Aller au contenu

Page:La Rhétorique des putains, 1880.djvu/212

La bibliothèque libre.
Le texte de cette page a été corrigé et est conforme au fac-similé.
— 54 —

« — Non, parce que j’ai un peu raisonné, et je me suis dit à moi-même : « Les pontifes romains parlent aux chrétiens de la part de Dieu, et ils leur permettent de manger du saucisson ; nos rabbins nous parlent de la part de Dieu, et ils nous le défendent ; ce n’est donc pas Dieu qui a parlé ; ce ne sont que les hommes.
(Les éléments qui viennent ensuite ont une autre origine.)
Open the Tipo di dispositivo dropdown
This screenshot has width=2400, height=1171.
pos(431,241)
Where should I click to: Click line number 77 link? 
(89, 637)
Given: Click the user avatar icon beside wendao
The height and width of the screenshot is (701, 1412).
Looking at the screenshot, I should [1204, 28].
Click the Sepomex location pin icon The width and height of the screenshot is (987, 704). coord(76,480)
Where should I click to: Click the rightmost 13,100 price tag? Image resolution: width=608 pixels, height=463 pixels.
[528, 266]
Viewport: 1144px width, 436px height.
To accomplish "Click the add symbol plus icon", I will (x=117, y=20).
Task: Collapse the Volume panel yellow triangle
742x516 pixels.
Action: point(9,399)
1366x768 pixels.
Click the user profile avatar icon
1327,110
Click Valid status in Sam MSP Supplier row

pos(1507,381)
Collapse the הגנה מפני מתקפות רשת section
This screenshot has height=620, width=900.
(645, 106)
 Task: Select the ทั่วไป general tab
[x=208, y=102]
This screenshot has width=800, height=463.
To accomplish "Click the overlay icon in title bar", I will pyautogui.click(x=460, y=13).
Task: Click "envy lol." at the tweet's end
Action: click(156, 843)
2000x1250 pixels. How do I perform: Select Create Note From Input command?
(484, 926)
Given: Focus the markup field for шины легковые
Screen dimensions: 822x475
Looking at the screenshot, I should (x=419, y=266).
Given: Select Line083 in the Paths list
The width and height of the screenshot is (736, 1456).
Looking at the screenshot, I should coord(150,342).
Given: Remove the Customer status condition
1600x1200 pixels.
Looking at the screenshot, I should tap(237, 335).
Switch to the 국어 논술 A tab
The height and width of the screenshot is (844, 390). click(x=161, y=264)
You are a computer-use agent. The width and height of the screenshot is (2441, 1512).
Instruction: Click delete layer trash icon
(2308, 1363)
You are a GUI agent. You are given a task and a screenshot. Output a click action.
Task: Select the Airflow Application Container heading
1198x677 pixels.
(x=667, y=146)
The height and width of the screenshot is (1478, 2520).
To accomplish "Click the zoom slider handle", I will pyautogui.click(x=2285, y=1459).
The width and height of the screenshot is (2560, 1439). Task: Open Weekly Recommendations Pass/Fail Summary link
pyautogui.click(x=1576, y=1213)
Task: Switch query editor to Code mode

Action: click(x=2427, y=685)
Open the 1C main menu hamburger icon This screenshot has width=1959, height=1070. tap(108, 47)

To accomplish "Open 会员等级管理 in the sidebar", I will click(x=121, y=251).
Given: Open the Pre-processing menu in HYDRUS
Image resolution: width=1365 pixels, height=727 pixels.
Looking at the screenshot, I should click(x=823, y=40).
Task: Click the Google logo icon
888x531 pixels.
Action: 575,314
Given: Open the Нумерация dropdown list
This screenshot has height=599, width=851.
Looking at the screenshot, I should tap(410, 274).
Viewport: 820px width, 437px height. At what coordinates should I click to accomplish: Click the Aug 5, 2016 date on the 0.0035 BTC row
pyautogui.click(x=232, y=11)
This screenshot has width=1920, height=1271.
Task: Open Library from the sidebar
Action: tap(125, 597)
Pourquoi ferais-je un péché en mangeant du saucisson ? Tant de braves en mangent bien, et l’idée que nous avons d’un Dieu infiniment bon, comme il l’est en effet, car sans cela il ne serait point Dieu, est absolument impossible, avec l’idée d’un feu éternel prêt à dévorer un pauvre malheureux pour avoir avalé un morceau de saucisson… qui est si bon ! »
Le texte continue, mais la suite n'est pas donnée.